Oh yeah, and if you’re interested, make sure you do click that link to the video I really wanted to show you. It’s a proper bit of the play with proper kissing and everything.
Chin up, petal!
I read my horoscope on the bus this morning, and it said about not jumping to conclusions because the answer I’m looking for won’t arrive until the end of the day, at which point I snorted right into the Metro’s crappy ‘lifestyle’ pages and thought to myself “That’ll be Student Finance Direct announcing they’ve set fire to all my appeal documents then” which is a pretty good impression of someone jumping to conclusions but, you know, I’ve just about had it up to HERE.
But I didn’t come by here to whinge on about how my entire future is being shat upon by bureaucracy and incompetence, no, I wanted to make a little list of everything that is fine and dandy in my world, in an attempt to keep the black clouds from circling and perhaps even let me unclench my jaw and sleep at night.
First and foremost, Kurt Vonnegut’s American publishers, Delacorte Press, is preparing to publish a collection of 14 previously unpublished stories. It matters not that I only discovered the guy when he died, so still haven’t made massive inroads into the stuff already out there, I HEART HIM SO MUCH that I may attempt some kind of pseudo-Buddhist mind control fasting thing where instead of eating while at university, I ‘digest’ a tasty nugget of creative pragmatism from Vonnegut three times a day, and save myself a couple of grand a year.
Secondly, the new film by Werner Herzog (Yes, he does sound like a condom manufacturer, but don’t all Germans?) is being shown at the Cornerhouse from the 24th of April. I read about it in The Word this month, and again today on The Guardian website, and on both occasions my interest was triggered by the word ANTARCTICA. It’s a documentary about the place, so I suspect that there may be penguins involved.
I’m still going to Burning Man, where I can run around the Nevada desert in a tie-dyed sheet and hide from my bank account/my parents/my mobile phone signal for a whole week at the beginning of September.
I was helping to fold bits of marketing gubbins for the Manchester International Festival yesterday afternoon, and I met a guy who was a student in Leicester and said he REALLY LIKED IT. I was all like “Amazing! So it won’t feel like I’m driving off the cliff of happiness to live in some Midlands backwater?” and he was all like “Nooooo! I still miss some of the pubs in Leicester – it’s a great city!” and then I was like “And you live in Manchester now and still think that?” and then he said “No, I live in Oldham with my parents, and I’m unemployed” and I was like *bit of heart dies*. But still, he liked it there. He didn’t want to leave… (in order to live in Oldham with his parents). Hmmm… This one might not strictly qualify for the Cheer Up List.

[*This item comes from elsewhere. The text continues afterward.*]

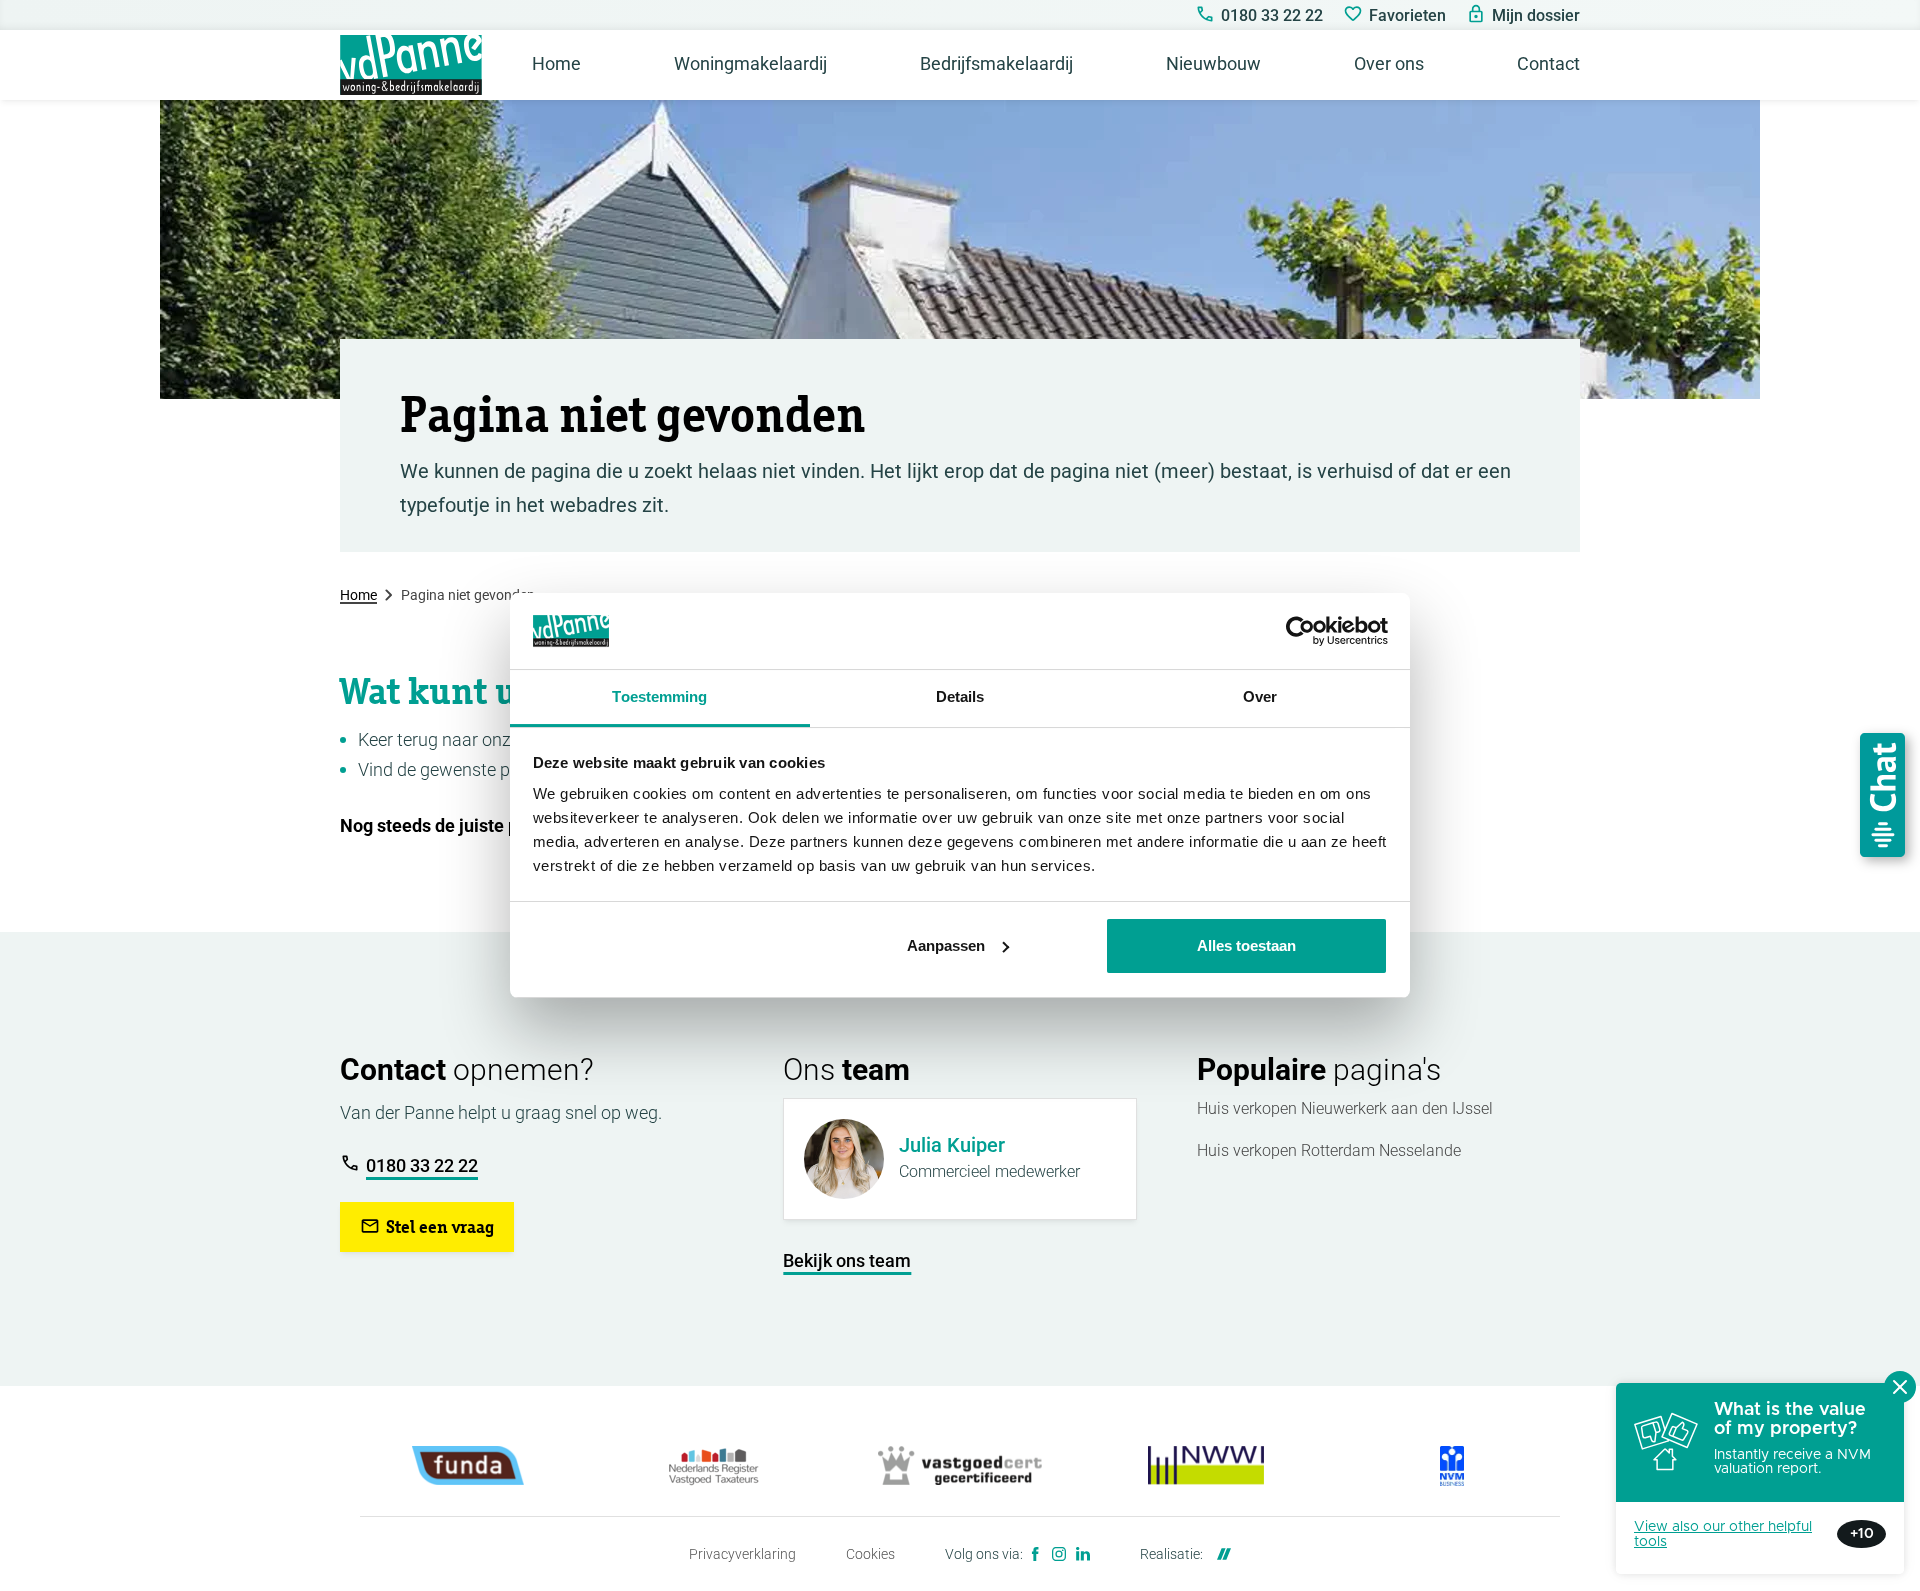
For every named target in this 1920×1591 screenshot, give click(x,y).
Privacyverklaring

Although I wrote quite recently about how the Booker Prize is a load of balls, I’m reading Life of Pi at the moment and it is wonderful. Don’t want it to end.
I have a bit of a theatre binge to look forward to, what with Be Near Me from the National Theatre Of Scotland at The Lowry, Gob Squad’s Kitchen at Contact, Oleanna at the Bolton Octagon (I can hear the call of a public transport adventure!) and I think I’m going to try to pick up a freebie to the new thing at the Royal Exchange tomorrow night. God bless the Free Theatre Initiative.
In July, I am going to see Blur in Hyde Park, they’ve just announced Foals are supporting, and I heard something somewhere about a version of Country House on musical saw. With Albarn, you just never know if he’s joking or not.
And finally, no matter how desperate things become, how meaningless and deprived my existence, there’s always prostitution to put food on the table. Hooray for prostitution!